That's the case with any stream ecosystem, with blackwater there are very few plants to help with nutrient export.
Yes, but the differences between a typical forest and a rain forest are many.
As little as 2% of sunlight ever hits the rain forest floor. The average temperature is 27C and because of the high annual rainfall humidity is high. The temperature, lack of sunlight and humidity all contribute to rapid organic decay and the rainfall quickly leaches the released nutrients. The heavy annual rainfall also imparts a fairly swift current to these blackwater environments quickly flushing any leached nutrients farther downstream leaving the blackwater nutrient poor.
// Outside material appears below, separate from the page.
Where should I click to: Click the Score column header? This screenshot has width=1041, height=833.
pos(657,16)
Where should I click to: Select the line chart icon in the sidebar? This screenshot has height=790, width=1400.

In the video that you posted several things are noticeable: a substantial layer of organic matter in various stages of decomposition, a lack of green periphyton (which translates into low Oxygen levels), and a fairly high TSS.
Blackwater streams are also very acidic, low or entirely lacking in KH and GH and have a very low level of conductivity.
I found this definition to be quite useful-
"Black-water rivers. The water in these is brown and rich in humus. Its
transparency is only about 1-5 m, although there are no significant amounts of
suspended inorganic particles. The brown water is always very acid (ph
3.7-4.7) and poor in inorganic ions. The humic substances--either dissolved
or colloidal--are linked with a special soil type, a tropical lowland podsol.
which is a bleached white sand covered by the Caatinga forest of the Upper
Rio Negro."
River Ecology, B.F. Whitton
Truly recreating and sustaining all of these required conditions in an aquarium environment would seem to be quite a daunting challenge.